Singapore’s migrant workers were the victims of the country’s second coronavirus wave.(Reuters: Edgar Su)
She said some cases recorded as asymptomatic are actually mild forms of the disease.
“When we go back [to countries] and see how many of them were truly asymptomatic, we find many have really mild disease,” she said.
“They’re not ‘COVID’ symptoms, meaning they may not have developed a fever yet, may not have a significant cough or shortness of breath.
“Having said that, we know there can be people who are truly asymptomatic.”
A review by a team of Australian scientists found people who did not have symptoms were about a third less likely to spread the disease.
“The reason for that is you’re not sick as long, and also you’re not doing things like coughing or sneezing,” Bond University medical professor Paul Glasziou said last week.
Along with colleagues from the universities of Sydney and NSW, Professor Glasziou compared data from nine international studies to determine what proportion of people with COVID-19 were likely to be asymptomatic.
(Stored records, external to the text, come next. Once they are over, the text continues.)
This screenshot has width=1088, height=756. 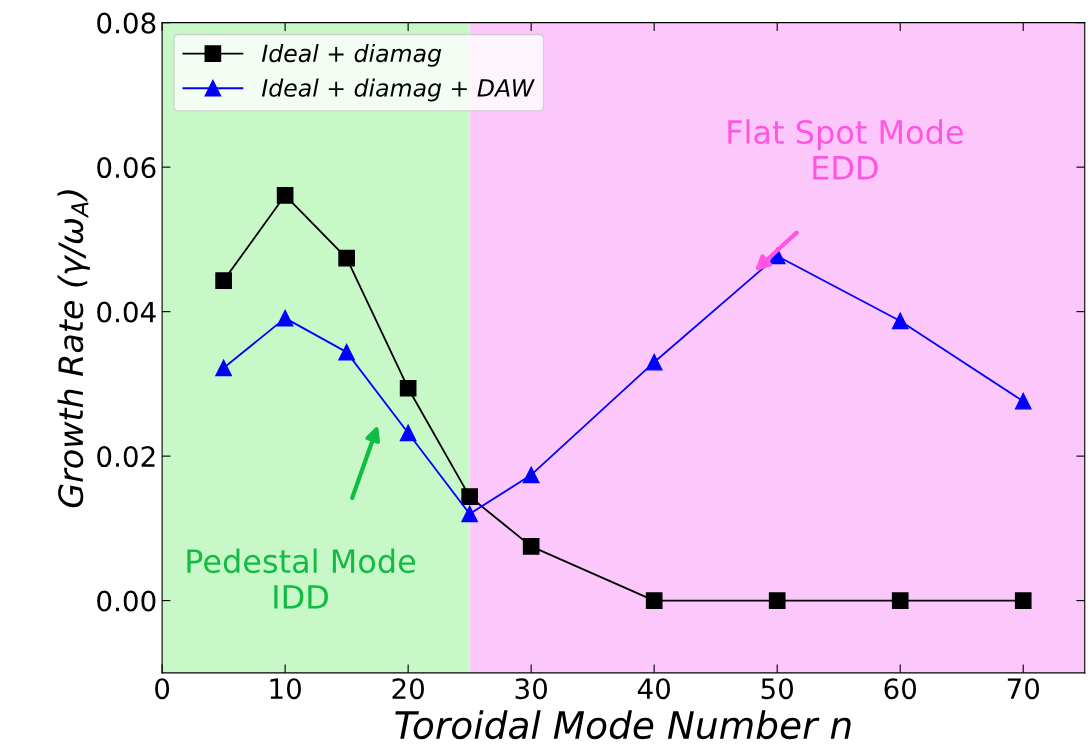 I want to click on x-tick-label: 70, so click(x=1024, y=689).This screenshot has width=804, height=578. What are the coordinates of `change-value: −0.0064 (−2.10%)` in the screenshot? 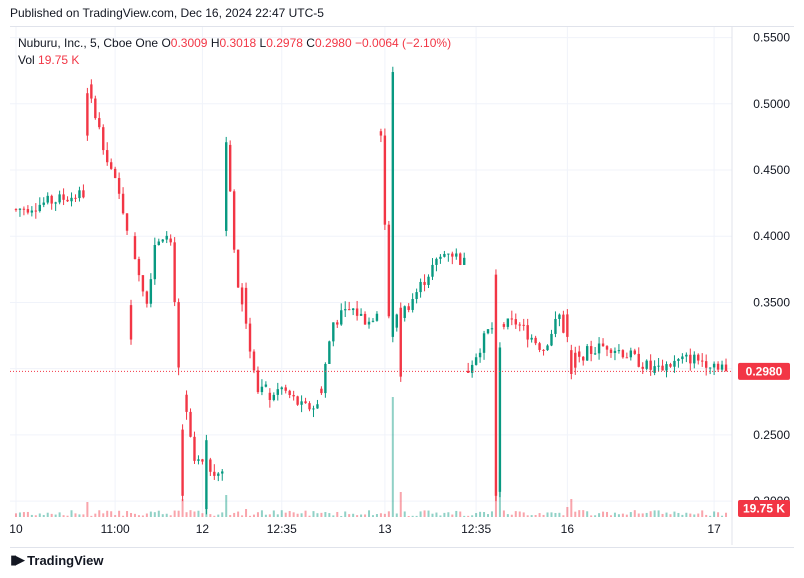 It's located at (404, 43).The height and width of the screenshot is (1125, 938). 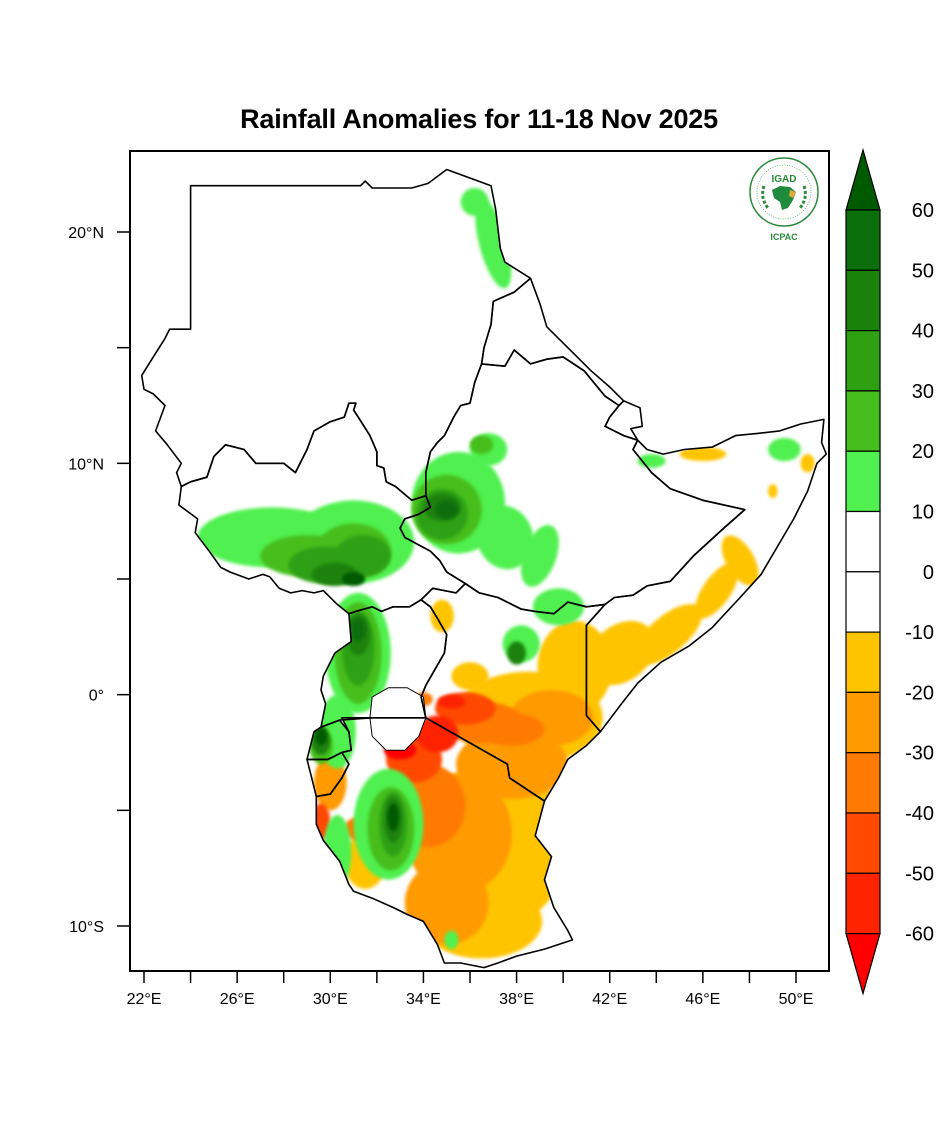 I want to click on colorbar-level-label: 10, so click(x=923, y=513).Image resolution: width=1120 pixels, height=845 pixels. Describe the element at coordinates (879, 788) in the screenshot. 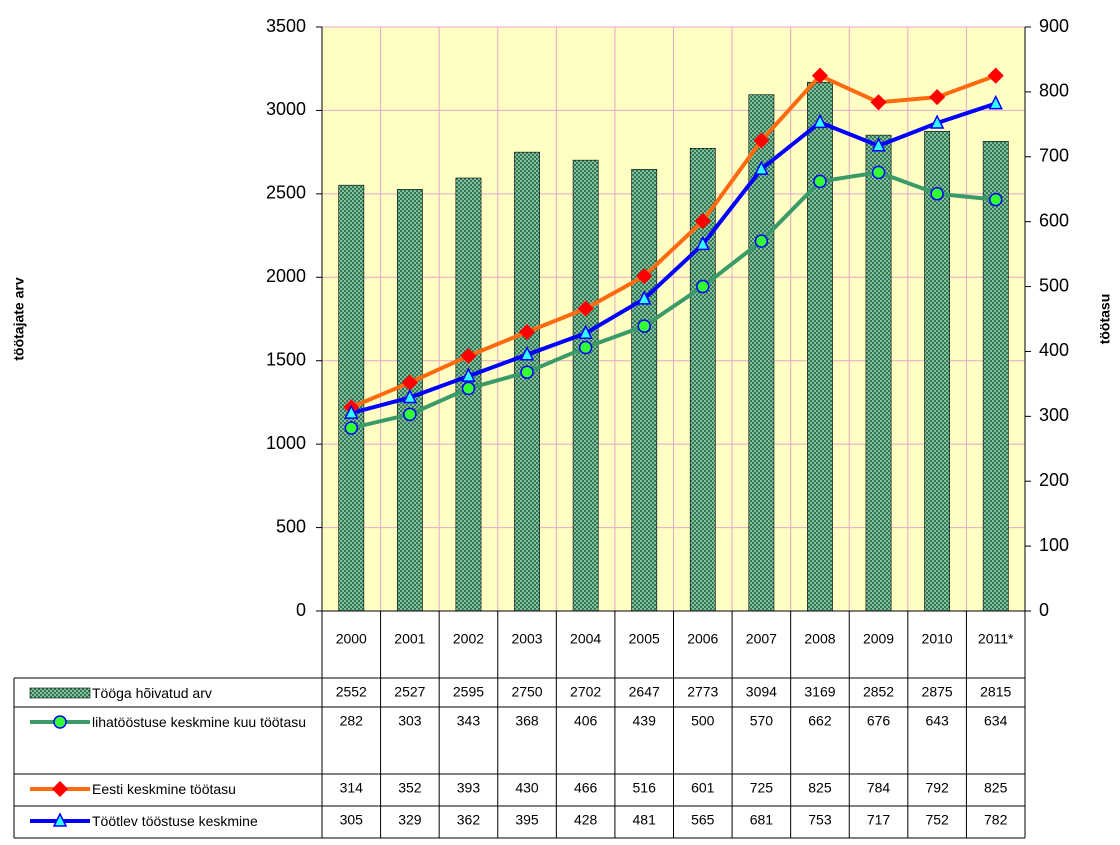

“About one in six or one in seven will not have any symptoms for the whole of the illness,” Professor Glasziou said.
Dr Maria Van Kerkhove says countries following asymptomatic cases are finding very little secondary transmission.(Reuters: Denis Balibouse)
Dr van Kerkhove stressed how important it was for countries to track symptomatic cases.
“If we actually followed all of the symptomatic cases, isolated them, follow the contacts and quarantine them it would be a drastic reduction in transmission.”